I am sure for many people, this is great fun, but for me it just reminds me how I have no idea what I'm doing and suck. v.v
SWTOR attempts to help with directions by providing a minimap that's too small to be useful when navigating between quests, and a big map that usually needs to be navigated up a level or two before I can find what I'm looking for. If I try to figure out where I'm going without just following Lut and Terry, they'll have arrived before I start moving. Obviously, this is a problem with me and not the navigational system, since it works fine for them. The various maps do helpfully mark where my other group members are, so I can usually manage to stay glued to them. The maps are often twisty, with a lots of walls/mountains that you can't walk through and have to run around, making the minimap's "target thisaway" icons pretty useless.
Tl;dr version:
* As far as combats go, the game plays a lot like all the other MMOs out there.
* As far as navigation goes, it's more annoying than CoH for me, mostly because there are more nested maps and the zone maps are twistier.
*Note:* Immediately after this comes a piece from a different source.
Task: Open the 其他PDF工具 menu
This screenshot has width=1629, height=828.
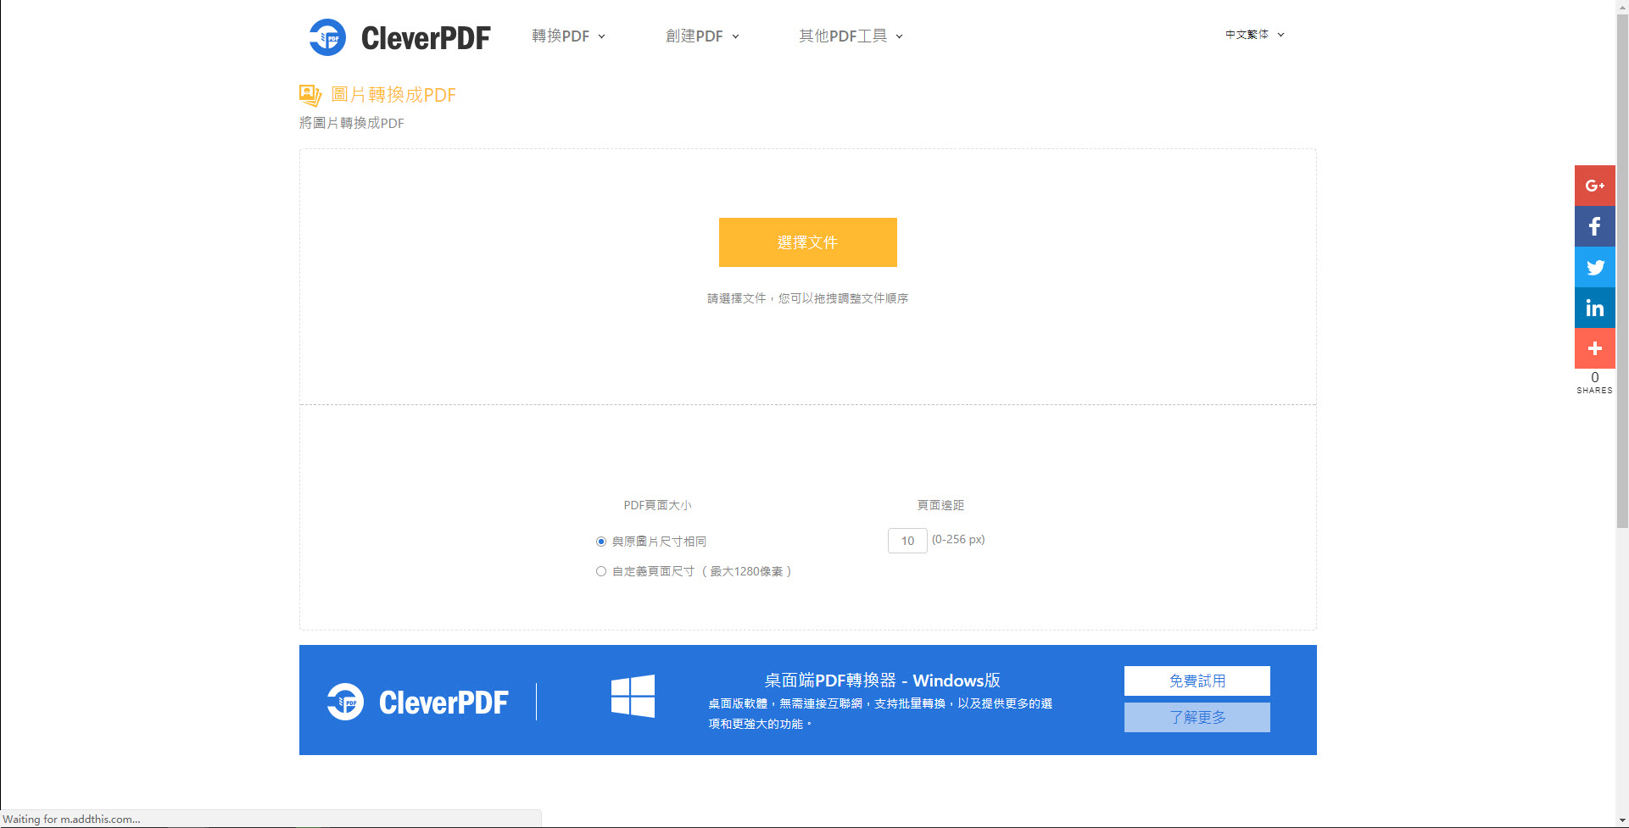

A Zillion Simultaneous Quests
Generally, you pick up all the quests you can find for an area, then run around that area doing them in geographical order. I find this pretty meh. I lose track of the story threads when there are so many competing ones. In CoH, where you had travel powers and moved quickly across the city, doing one story at a time worked great. I guess this is more in-theme for Star Wars -- "we'll do some extra good deeds while we're down in this cess pit anyway" but meh.
Few Instances
I'm spoiled by CoH, where most of your missions were instanced. Most of the Star Wars content isn't. They cut down on player competition by having lots of zone instances -- there might be hundreds of people in Black Sun territory right now, but only twenty or thirty in the same version you're in. Still, we've only done one group-specific instance so far.
Level-Specific Grouping
Like every other game except CoH, you need to group with people your level. If your friend is 15th and you're 8th, you can't even get to the same planet as him, much less help him with his missions or he with yours. This shouldn't annoy me because it's "every other game but CoH", but it does.
Tl;dr
"If City of Heroes could match the conversational scenes for the storylines, I'd rather be playing it."
Other Stuff
Crafting works much the way it does in games like WoW and Warhammer: Age of Reckoning. You gather bits and combine them to make stuff and to improve your making-stuff skill.
The nice thing about crafting in SWTOR are that it's a crew skill -- you get NPC companions and they do your crafting skills for you. This doesn't make a huge difference -- you still have to give your crew orders and you still have to tie up inventory/bank slots with crafting bits. But it does mean that you don't have to pick out the crafting bits and put them into the special forge or whatever. You don't need to carefully organize your stacks of crafting bits so you can find them later. Your crew will pick out what they need, as long as you've got it somewhere.
I kind of like the crafting, but I always have kind of liked crafting in various games, so that's not saying much.
Anyway, I've only been playing for one weekend, which is nothing in MMO time. But I'm enjoying it overall, despite my incompetence and laments. It's a good game.